Starring Tom Holland, Robert Downey Jr., Michael Keaton, Marisa Tomei, Jon Favreau, Michael Keaton, Zendaya, Donald Glover, Jacob Batalon, Laura Harrier, Tony Revolori, Bokeem Woodbine, Tyne Daly, Michael Barbieri, Abraham Attah, Hannibal Buress, Kenneth Choi, Angourie Rice, Michael Chernus, Michael Mando, Logan Marshall-Green, Jennifer Connelly, Gwyneth Paltrow, and Chris Evans.
Several months after the events of Captain America: Civil War, Peter Parker, with the help of his mentor Tony Stark, tries to balance his life as an ordinary high school student in Queens, New York City while fighting crime as his superhero alter ego Spider-Man as a new threat, the Vulture, emerges.
It’s been a long time coming, but Spider-Man finally has his own film at Marvel Studios with a proper introduction to the Marvel Cinematic Universe. Spider-Man: Homecoming has a lot to because of this, but director Jon Watts and Spidey actor Tom Holland are able to craft a fresh take on Spider-Man than still honours the source material while melding well with the long continuity of the MCU.
The best thing about Spider-Man: Homecoming is Tom Holland’s portrayal as Peter Parker/Spider-Man. He’s funny, relatable and extremely energetic. Much like the character himself, Holland relishes the opportunity to play Spidey and be with the MCU’s heavy hitters. He does a commendable job bringing Peter to life, capturing the essence of the character and his struggles to balance life as a high school student and crime fighter.
Holland has a nice ability to hold his own alongside veteran actors like Robert Downey Jr., Michael Keaton and Marisa Tomei, especially during the emotional scenes. His chemistry with all of them, particularly Tomei, is believable and makes you feel for Peter when he messes up in their eyes.

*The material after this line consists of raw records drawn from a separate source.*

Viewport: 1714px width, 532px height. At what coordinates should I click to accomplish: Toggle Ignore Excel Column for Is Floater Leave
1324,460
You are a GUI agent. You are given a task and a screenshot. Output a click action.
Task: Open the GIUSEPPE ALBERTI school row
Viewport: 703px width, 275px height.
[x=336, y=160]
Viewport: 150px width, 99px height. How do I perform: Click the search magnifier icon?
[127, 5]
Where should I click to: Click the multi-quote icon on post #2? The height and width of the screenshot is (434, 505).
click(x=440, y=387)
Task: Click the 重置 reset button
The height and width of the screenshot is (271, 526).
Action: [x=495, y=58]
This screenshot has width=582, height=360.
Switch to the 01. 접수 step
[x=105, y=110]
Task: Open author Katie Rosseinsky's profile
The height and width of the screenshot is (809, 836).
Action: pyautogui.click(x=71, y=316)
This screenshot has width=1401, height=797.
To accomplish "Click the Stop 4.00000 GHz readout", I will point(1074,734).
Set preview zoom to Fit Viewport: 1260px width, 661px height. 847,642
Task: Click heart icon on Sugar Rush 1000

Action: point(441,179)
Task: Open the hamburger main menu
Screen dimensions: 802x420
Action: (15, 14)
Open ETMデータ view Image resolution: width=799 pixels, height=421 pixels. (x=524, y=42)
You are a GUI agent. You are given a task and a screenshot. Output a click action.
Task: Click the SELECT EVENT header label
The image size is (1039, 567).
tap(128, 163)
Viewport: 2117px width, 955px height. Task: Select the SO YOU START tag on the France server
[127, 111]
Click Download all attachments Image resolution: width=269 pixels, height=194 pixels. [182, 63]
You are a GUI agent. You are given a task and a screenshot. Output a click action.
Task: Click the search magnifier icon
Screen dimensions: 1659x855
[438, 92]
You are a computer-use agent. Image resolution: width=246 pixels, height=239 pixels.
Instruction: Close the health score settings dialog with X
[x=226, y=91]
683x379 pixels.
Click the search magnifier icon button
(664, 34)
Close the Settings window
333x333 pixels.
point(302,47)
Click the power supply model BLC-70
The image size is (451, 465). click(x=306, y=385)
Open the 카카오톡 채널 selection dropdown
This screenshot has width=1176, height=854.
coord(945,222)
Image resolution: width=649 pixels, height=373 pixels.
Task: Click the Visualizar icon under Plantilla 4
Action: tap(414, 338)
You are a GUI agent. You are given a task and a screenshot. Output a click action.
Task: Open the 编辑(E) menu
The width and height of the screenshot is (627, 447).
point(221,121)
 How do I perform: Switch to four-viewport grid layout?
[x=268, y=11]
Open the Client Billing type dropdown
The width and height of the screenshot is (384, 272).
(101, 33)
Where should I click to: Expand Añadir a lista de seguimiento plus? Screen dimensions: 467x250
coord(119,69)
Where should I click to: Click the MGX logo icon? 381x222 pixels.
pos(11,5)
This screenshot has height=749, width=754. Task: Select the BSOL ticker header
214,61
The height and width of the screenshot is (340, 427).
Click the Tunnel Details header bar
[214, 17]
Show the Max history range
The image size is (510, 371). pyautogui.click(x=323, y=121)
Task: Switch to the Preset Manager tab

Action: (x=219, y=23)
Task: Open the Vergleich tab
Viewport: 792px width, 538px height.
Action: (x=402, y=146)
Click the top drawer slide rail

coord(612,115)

He certainly sells what its like to be teenager desperate to be taken seriously by the adults, though its also a bit surprising that his backstory is never brought up. While it may have been exasperating to see Uncle Ben die or hear yet again “great power comes great responsibility”, the film seems to focus on his motivation as impressing Iron Man and the Avengers. While that is a significant part of his development in the movie, it somewhat shortchanges his overall reason for being Spidey in the first place.
Keaton is no stranger to the comic book genre after Tim Burton’s set of Batman films. Now in the villain role, Keaton turns in a very good performance that has a threatening presence in his confrontations with Peter, but also comes across as almost a sympathetic villain with some solid motivation. Keaton knows when and just how much to pull back from the villainy to express Vulture’s point of view.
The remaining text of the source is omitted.